## Passage
★ ★ ★
1 Introduction

Machine learning models are being developed in different tools and different languages. On one hand it is great as everyone can choose tool that suits his needs, but on another hand it is hard to compare such models in a different way that simply by comparing accuracy scores.

In this vignette we will show how DALEX can be used for comparison of models across different languages.

We trained four models, gbm and CatBoost in R, h2o implementation of in java and scikit-learn implementation of gbm in Python. Then we visually explore their similarities and differences through DALEX explainers.

2 Data

We use titanic dataset. It is divided into titanic_test and titanic_train and stored in csv files. For this dataset we will train binary classifiers that predicts probability of survival from Titanic disaster.

kable(titanic_test_X %>% head(), "html") %>%
  kable_styling("striped") %>%
  scroll_box(width = "100%")

gender.female	gender.male	age	class.2nd	class.3rd	embarked.Cherbourg	embarked.Southampton	fare	sibsp
1	0	16	0	1	0	1	7.1300	0
0	1	25	0	1	0	1	7.1300	0
1	0	28	1	0	1	0	24.0000	1
0	1	20	0	1	0	1	7.1806	0
0	1	30	0	1	0	1	7.0500	0
1	0	19	0	1	0	1	7.1701	1

kable(titanic_train_X %>% head(), "html") %>%
  kable_styling("striped") %>%
  scroll_box(width = "100%")

gender.female	gender.male	age	class.2nd	class.3rd	embarked.Cherbourg	embarked.Southampton	fare	sibsp	parch
0	1	42	0	1	0	1	7.1100	0	0
0	1	13	0	1	0	1	20.0500	0	2
0	1	16	0	1	0	1	20.0500	1	1
1	0	39	0	1	0	1	20.0500	1	1
0	1	30	1	0	1	0	24.0000	1	0
0	1	27	0	1	1	0	18.1509	0	0

3 Models in different languages

3.1 gbm in R

First, we train R implementation of gbm which we will acces thorugh mlr package as a wrapper. Specifying most of parameters helps us fighting similar models across languages, at least in theory.

library("mlr")
set.seed(123, "L'Ecuyer")
task <- makeClassifTask(
            id = "R",
            data = cbind(titanic_train_X, titanic_train_Y),
            target = "survived"
          )
learner <- makeLearner(
            "classif.gbm",
            par.vals = list(
              distribution = "bernoulli",
              n.trees = 5000,
              interaction.depth = 4,
              n.minobsinnode = 12,
              shrinkage = 0.001,
              bag.fraction = 0.5,
              train.fraction = 1
            ),
            predict.type = "prob"
          )
r_gbm <- train(learner, task)
performance(predict(r_gbm, 
                    newdata = cbind(titanic_test_X, titanic_test_Y)), 
            measures = auc)
★ ★ ★
## Data lines

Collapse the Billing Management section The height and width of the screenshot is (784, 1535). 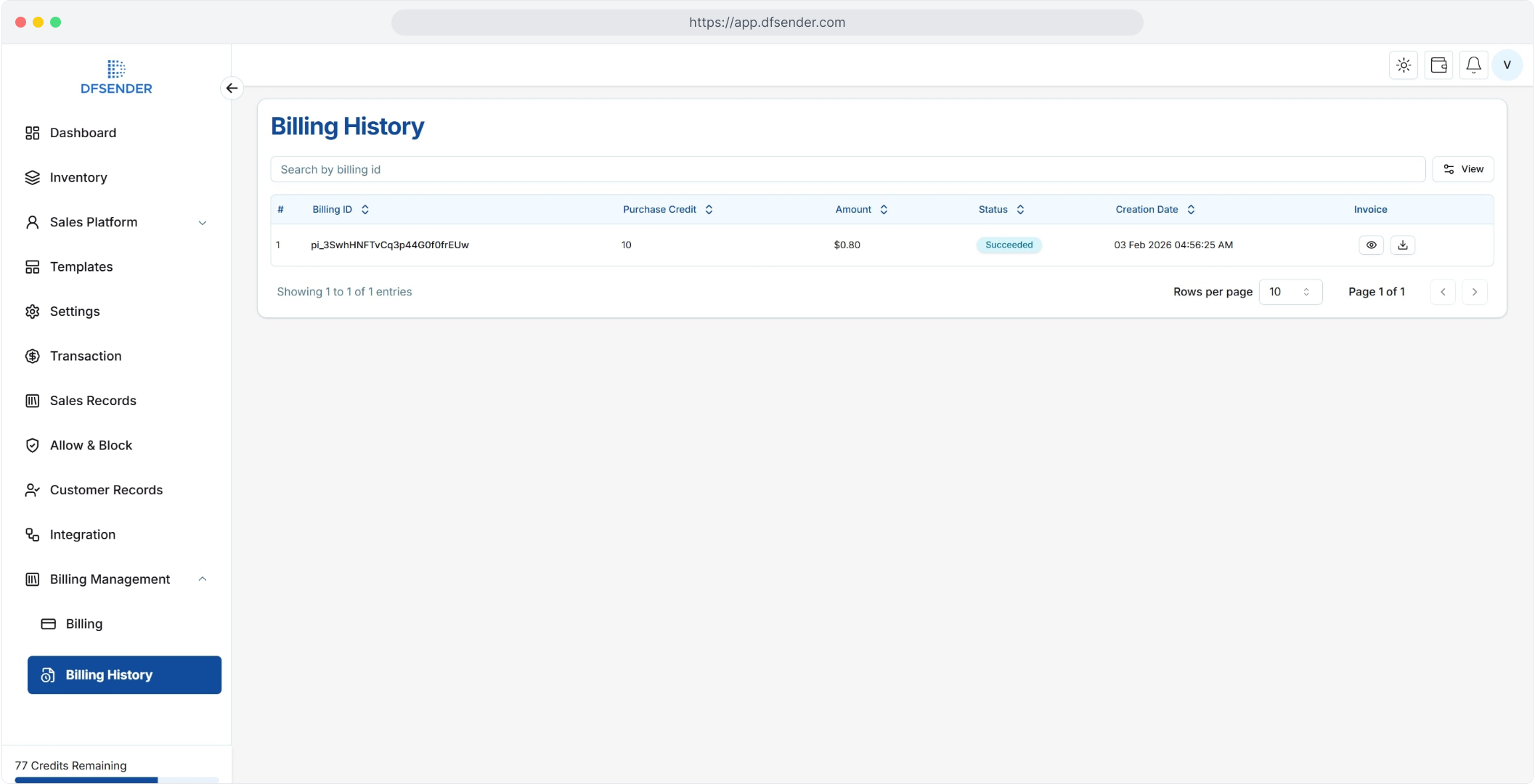[x=203, y=579]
★ ★ ★
## Instruction 1
Reproduce the vignette word for word from "3 Models in" to "least in theory.".
## Instruction 2
Translate this sentence from the vignette into Spanish: "In this vignette we will show how DALEX can be used for comparison of models across different languages."

## Problem solution 1
3 Models in different languages

3.1 gbm in R

First, we train R implementation of gbm which we will acces thorugh mlr package as a wrapper. Specifying most of parameters helps us fighting similar models across languages, at least in theory.

## Problem solution 2
En esta viñeta mostraremos cómo se puede usar DALEX para comparar modelos entre distintos lenguajes.